BEGIN LISTED RECORDS

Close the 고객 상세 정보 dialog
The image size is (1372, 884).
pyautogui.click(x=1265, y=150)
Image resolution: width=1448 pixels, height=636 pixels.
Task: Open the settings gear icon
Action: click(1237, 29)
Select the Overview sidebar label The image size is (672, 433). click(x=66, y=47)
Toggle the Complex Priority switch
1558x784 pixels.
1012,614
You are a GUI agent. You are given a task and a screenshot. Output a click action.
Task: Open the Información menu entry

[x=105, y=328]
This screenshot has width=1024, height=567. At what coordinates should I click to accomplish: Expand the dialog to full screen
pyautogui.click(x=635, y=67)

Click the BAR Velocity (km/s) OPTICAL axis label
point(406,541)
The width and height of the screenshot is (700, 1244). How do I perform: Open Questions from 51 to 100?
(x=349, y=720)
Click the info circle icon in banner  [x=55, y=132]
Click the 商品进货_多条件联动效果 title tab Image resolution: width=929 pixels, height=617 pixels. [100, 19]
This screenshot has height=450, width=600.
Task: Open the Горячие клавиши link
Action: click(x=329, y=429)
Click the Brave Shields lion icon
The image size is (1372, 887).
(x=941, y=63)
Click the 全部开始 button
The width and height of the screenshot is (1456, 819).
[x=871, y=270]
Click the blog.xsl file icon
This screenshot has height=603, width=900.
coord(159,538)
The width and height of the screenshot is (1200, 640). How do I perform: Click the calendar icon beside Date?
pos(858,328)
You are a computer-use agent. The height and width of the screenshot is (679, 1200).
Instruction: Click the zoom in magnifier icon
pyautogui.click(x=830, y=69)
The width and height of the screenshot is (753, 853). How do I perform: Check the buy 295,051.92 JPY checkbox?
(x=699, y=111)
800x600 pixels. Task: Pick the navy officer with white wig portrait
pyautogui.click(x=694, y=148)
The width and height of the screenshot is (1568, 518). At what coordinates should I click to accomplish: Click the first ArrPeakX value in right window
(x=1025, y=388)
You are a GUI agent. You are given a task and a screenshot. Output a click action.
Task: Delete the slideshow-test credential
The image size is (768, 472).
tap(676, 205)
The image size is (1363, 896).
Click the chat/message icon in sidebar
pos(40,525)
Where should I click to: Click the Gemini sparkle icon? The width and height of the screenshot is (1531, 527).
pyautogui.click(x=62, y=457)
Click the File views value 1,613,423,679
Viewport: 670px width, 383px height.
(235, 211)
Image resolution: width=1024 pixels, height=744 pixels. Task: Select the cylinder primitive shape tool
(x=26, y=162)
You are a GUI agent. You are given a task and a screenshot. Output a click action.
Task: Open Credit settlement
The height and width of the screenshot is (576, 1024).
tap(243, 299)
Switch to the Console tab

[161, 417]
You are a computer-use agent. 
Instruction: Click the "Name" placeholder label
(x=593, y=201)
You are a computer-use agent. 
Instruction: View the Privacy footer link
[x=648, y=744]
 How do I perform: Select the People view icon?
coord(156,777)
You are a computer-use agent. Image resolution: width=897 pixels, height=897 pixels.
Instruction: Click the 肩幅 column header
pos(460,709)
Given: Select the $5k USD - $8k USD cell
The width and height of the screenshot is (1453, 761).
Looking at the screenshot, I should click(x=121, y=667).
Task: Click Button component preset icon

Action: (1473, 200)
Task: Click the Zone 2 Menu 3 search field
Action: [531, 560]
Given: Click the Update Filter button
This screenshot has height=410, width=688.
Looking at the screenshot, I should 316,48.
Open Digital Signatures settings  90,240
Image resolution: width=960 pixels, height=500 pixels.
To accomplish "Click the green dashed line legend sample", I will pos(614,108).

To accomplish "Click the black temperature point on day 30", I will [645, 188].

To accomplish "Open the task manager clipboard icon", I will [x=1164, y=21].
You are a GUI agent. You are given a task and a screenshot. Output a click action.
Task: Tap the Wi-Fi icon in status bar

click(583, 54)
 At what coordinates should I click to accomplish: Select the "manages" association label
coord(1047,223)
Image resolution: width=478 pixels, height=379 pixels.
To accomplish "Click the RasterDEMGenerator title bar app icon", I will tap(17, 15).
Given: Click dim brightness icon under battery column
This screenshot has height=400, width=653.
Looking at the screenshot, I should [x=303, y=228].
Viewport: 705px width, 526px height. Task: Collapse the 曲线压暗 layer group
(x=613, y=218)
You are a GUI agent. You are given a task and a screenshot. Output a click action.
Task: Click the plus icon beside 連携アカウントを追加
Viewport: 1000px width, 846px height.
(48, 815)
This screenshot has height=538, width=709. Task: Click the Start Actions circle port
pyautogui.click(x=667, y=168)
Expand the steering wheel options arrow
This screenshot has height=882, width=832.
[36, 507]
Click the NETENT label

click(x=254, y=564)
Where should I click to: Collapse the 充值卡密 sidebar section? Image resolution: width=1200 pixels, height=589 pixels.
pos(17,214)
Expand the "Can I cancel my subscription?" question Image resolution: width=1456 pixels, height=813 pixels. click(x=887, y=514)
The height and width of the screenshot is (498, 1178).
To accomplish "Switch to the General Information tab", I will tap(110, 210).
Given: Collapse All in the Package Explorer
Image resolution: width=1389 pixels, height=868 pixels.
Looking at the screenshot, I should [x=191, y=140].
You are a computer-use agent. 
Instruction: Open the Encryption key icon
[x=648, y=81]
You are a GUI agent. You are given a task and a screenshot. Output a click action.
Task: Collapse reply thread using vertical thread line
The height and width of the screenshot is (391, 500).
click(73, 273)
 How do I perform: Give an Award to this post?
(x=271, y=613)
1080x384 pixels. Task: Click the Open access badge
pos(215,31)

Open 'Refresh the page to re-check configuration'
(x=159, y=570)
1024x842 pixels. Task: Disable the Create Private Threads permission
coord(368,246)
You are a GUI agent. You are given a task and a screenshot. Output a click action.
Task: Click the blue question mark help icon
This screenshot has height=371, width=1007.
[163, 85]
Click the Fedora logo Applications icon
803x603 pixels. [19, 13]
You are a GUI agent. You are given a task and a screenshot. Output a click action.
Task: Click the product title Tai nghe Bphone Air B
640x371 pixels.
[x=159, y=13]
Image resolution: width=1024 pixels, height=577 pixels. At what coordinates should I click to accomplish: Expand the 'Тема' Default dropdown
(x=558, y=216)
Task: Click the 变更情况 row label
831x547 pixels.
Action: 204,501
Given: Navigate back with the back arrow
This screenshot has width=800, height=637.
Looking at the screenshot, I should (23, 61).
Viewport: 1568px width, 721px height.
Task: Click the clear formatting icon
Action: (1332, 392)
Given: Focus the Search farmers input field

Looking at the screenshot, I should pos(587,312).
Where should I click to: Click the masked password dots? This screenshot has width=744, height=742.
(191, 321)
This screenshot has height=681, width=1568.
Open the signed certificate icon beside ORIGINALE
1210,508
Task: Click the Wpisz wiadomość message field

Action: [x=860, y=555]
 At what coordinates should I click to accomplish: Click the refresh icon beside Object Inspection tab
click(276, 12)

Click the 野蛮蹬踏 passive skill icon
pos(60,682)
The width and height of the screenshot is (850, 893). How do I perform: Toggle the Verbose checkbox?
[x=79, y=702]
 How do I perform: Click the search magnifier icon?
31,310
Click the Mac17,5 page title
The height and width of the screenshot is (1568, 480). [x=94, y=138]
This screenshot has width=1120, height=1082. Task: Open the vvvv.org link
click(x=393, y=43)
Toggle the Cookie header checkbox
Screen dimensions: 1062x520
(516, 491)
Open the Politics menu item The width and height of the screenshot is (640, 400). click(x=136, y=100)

END LISTED RECORDS

EXERCISE REQUIREMENTS – Could you convert these lines into a Markdown table, with one row per line and blank lines left out? Use two columns, Number and Record line, and number the rows in order.

THE OUTPUT –
| Number | Record line |
|---|---|
| 1 | Close the 고객 상세 정보 dialog |
| 2 | The image size is (1372, 884). |
| 3 | pyautogui.click(x=1265, y=150) |
| 4 | Image resolution: width=1448 pixels, height=636 pixels. |
| 5 | Task: Open the settings gear icon |
| 6 | Action: click(1237, 29) |
| 7 | Select the Overview sidebar label The image size is (672, 433). click(x=66, y=47) |
| 8 | Toggle the Complex Priority switch |
| 9 | 1558x784 pixels. |
| 10 | 1012,614 |
| 11 | You are a GUI agent. You are given a task and a screenshot. Output a click action. |
| 12 | Task: Open the Información menu entry |
| 13 | [x=105, y=328] |
| 14 | This screenshot has width=1024, height=567. At what coordinates should I click to accomplish: Expand the dialog to full screen |
| 15 | pyautogui.click(x=635, y=67) |
| 16 | Click the BAR Velocity (km/s) OPTICAL axis label |
| 17 | point(406,541) |
| 18 | The width and height of the screenshot is (700, 1244). How do I perform: Open Questions from 51 to 100? |
| 19 | (x=349, y=720) |
| 20 | Click the info circle icon in banner  [x=55, y=132] |
| 21 | Click the 商品进货_多条件联动效果 title tab Image resolution: width=929 pixels, height=617 pixels. [100, 19] |
| 22 | This screenshot has height=450, width=600. |
| 23 | Task: Open the Горячие клавиши link |
| 24 | Action: click(x=329, y=429) |
| 25 | Click the Brave Shields lion icon |
| 26 | The image size is (1372, 887). |
| 27 | (x=941, y=63) |
| 28 | Click the 全部开始 button |
| 29 | The width and height of the screenshot is (1456, 819). |
| 30 | [x=871, y=270] |
| 31 | Click the blog.xsl file icon |
| 32 | This screenshot has height=603, width=900. |
| 33 | coord(159,538) |
| 34 | The width and height of the screenshot is (1200, 640). How do I perform: Click the calendar icon beside Date? |
| 35 | pos(858,328) |
| 36 | You are a computer-use agent. The height and width of the screenshot is (679, 1200). |
| 37 | Instruction: Click the zoom in magnifier icon |
| 38 | pyautogui.click(x=830, y=69) |
| 39 | The width and height of the screenshot is (753, 853). How do I perform: Check the buy 295,051.92 JPY checkbox? |
| 40 | (x=699, y=111) |
| 41 | 800x600 pixels. Task: Pick the navy officer with white wig portrait |
| 42 | pyautogui.click(x=694, y=148) |
| 43 | The width and height of the screenshot is (1568, 518). At what coordinates should I click to accomplish: Click the first ArrPeakX value in right window |
| 44 | (x=1025, y=388) |
| 45 | You are a GUI agent. You are given a task and a screenshot. Output a click action. |
| 46 | Task: Delete the slideshow-test credential |
| 47 | The image size is (768, 472). |
| 48 | tap(676, 205) |
| 49 | The image size is (1363, 896). |
| 50 | Click the chat/message icon in sidebar |
| 51 | pos(40,525) |
| 52 | Where should I click to: Click the Gemini sparkle icon? The width and height of the screenshot is (1531, 527). |
| 53 | pyautogui.click(x=62, y=457) |
| 54 | Click the File views value 1,613,423,679 |
| 55 | Viewport: 670px width, 383px height. |
| 56 | (235, 211) |
| 57 | Image resolution: width=1024 pixels, height=744 pixels. Task: Select the cylinder primitive shape tool |
| 58 | (x=26, y=162) |
| 59 | You are a GUI agent. You are given a task and a screenshot. Output a click action. |
| 60 | Task: Open Credit settlement |
| 61 | The height and width of the screenshot is (576, 1024). |
| 62 | tap(243, 299) |
| 63 | Switch to the Console tab |
| 64 | [161, 417] |
| 65 | You are a computer-use agent.  |
| 66 | Instruction: Click the "Name" placeholder label |
| 67 | (x=593, y=201) |
| 68 | You are a computer-use agent.  |
| 69 | Instruction: View the Privacy footer link |
| 70 | [x=648, y=744] |
| 71 |  How do I perform: Select the People view icon? |
| 72 | coord(156,777) |
| 73 | You are a computer-use agent. Image resolution: width=897 pixels, height=897 pixels. |
| 74 | Instruction: Click the 肩幅 column header |
| 75 | pos(460,709) |
| 76 | Given: Select the $5k USD - $8k USD cell |
| 77 | The width and height of the screenshot is (1453, 761). |
| 78 | Looking at the screenshot, I should click(x=121, y=667). |
| 79 | Task: Click Button component preset icon |
| 80 | Action: (1473, 200) |
| 81 | Task: Click the Zone 2 Menu 3 search field |
| 82 | Action: [531, 560] |
| 83 | Given: Click the Update Filter button |
| 84 | This screenshot has height=410, width=688. |
| 85 | Looking at the screenshot, I should 316,48. |
| 86 | Open Digital Signatures settings  90,240 |
| 87 | Image resolution: width=960 pixels, height=500 pixels. |
| 88 | To accomplish "Click the green dashed line legend sample", I will pos(614,108). |
| 89 | To accomplish "Click the black temperature point on day 30", I will [645, 188]. |
| 90 | To accomplish "Open the task manager clipboard icon", I will [x=1164, y=21]. |
| 91 | You are a GUI agent. You are given a task and a screenshot. Output a click action. |
| 92 | Task: Tap the Wi-Fi icon in status bar |
| 93 | click(583, 54) |
| 94 |  At what coordinates should I click to accomplish: Select the "manages" association label |
| 95 | coord(1047,223) |
| 96 | Image resolution: width=478 pixels, height=379 pixels. |
| 97 | To accomplish "Click the RasterDEMGenerator title bar app icon", I will tap(17, 15). |
| 98 | Given: Click dim brightness icon under battery column |
| 99 | This screenshot has height=400, width=653. |
| 100 | Looking at the screenshot, I should [x=303, y=228]. |
| 101 | Viewport: 705px width, 526px height. Task: Collapse the 曲线压暗 layer group |
| 102 | (x=613, y=218) |
| 103 | You are a GUI agent. You are given a task and a screenshot. Output a click action. |
| 104 | Task: Click the plus icon beside 連携アカウントを追加 |
| 105 | Viewport: 1000px width, 846px height. |
| 106 | (48, 815) |
| 107 | This screenshot has height=538, width=709. Task: Click the Start Actions circle port |
| 108 | pyautogui.click(x=667, y=168) |
| 109 | Expand the steering wheel options arrow |
| 110 | This screenshot has height=882, width=832. |
| 111 | [36, 507] |
| 112 | Click the NETENT label |
| 113 | click(x=254, y=564) |
| 114 | Where should I click to: Collapse the 充值卡密 sidebar section? Image resolution: width=1200 pixels, height=589 pixels. |
| 115 | pos(17,214) |
| 116 | Expand the "Can I cancel my subscription?" question Image resolution: width=1456 pixels, height=813 pixels. click(x=887, y=514) |
| 117 | The height and width of the screenshot is (498, 1178). |
| 118 | To accomplish "Switch to the General Information tab", I will tap(110, 210). |
| 119 | Given: Collapse All in the Package Explorer |
| 120 | Image resolution: width=1389 pixels, height=868 pixels. |
| 121 | Looking at the screenshot, I should [x=191, y=140]. |
| 122 | You are a computer-use agent.  |
| 123 | Instruction: Open the Encryption key icon |
| 124 | [x=648, y=81] |
| 125 | You are a GUI agent. You are given a task and a screenshot. Output a click action. |
| 126 | Task: Collapse reply thread using vertical thread line |
| 127 | The height and width of the screenshot is (391, 500). |
| 128 | click(73, 273) |
| 129 |  How do I perform: Give an Award to this post? |
| 130 | (x=271, y=613) |
| 131 | 1080x384 pixels. Task: Click the Open access badge |
| 132 | pos(215,31) |
| 133 | Open 'Refresh the page to re-check configuration' |
| 134 | (x=159, y=570) |
| 135 | 1024x842 pixels. Task: Disable the Create Private Threads permission |
| 136 | coord(368,246) |
| 137 | You are a GUI agent. You are given a task and a screenshot. Output a click action. |
| 138 | Task: Click the blue question mark help icon |
| 139 | This screenshot has height=371, width=1007. |
| 140 | [163, 85] |
| 141 | Click the Fedora logo Applications icon |
| 142 | 803x603 pixels. [19, 13] |
| 143 | You are a GUI agent. You are given a task and a screenshot. Output a click action. |
| 144 | Task: Click the product title Tai nghe Bphone Air B |
| 145 | 640x371 pixels. |
| 146 | [x=159, y=13] |
| 147 | Image resolution: width=1024 pixels, height=577 pixels. At what coordinates should I click to accomplish: Expand the 'Тема' Default dropdown |
| 148 | (x=558, y=216) |
| 149 | Task: Click the 变更情况 row label |
| 150 | 831x547 pixels. |
| 151 | Action: 204,501 |
| 152 | Given: Navigate back with the back arrow |
| 153 | This screenshot has width=800, height=637. |
| 154 | Looking at the screenshot, I should (23, 61). |
| 155 | Viewport: 1568px width, 721px height. |
| 156 | Task: Click the clear formatting icon |
| 157 | Action: (1332, 392) |
| 158 | Given: Focus the Search farmers input field |
| 159 | Looking at the screenshot, I should pos(587,312). |
| 160 | Where should I click to: Click the masked password dots? This screenshot has width=744, height=742. |
| 161 | (191, 321) |
| 162 | This screenshot has height=681, width=1568. |
| 163 | Open the signed certificate icon beside ORIGINALE |
| 164 | 1210,508 |
| 165 | Task: Click the Wpisz wiadomość message field |
| 166 | Action: [x=860, y=555] |
| 167 |  At what coordinates should I click to accomplish: Click the refresh icon beside Object Inspection tab |
| 168 | click(276, 12) |
| 169 | Click the 野蛮蹬踏 passive skill icon |
| 170 | pos(60,682) |
| 171 | The width and height of the screenshot is (850, 893). How do I perform: Toggle the Verbose checkbox? |
| 172 | [x=79, y=702] |
| 173 |  How do I perform: Click the search magnifier icon? |
| 174 | 31,310 |
| 175 | Click the Mac17,5 page title |
| 176 | The height and width of the screenshot is (1568, 480). [x=94, y=138] |
| 177 | This screenshot has width=1120, height=1082. Task: Open the vvvv.org link |
| 178 | click(x=393, y=43) |
| 179 | Toggle the Cookie header checkbox |
| 180 | Screen dimensions: 1062x520 |
| 181 | (516, 491) |
| 182 | Open the Politics menu item The width and height of the screenshot is (640, 400). click(x=136, y=100) |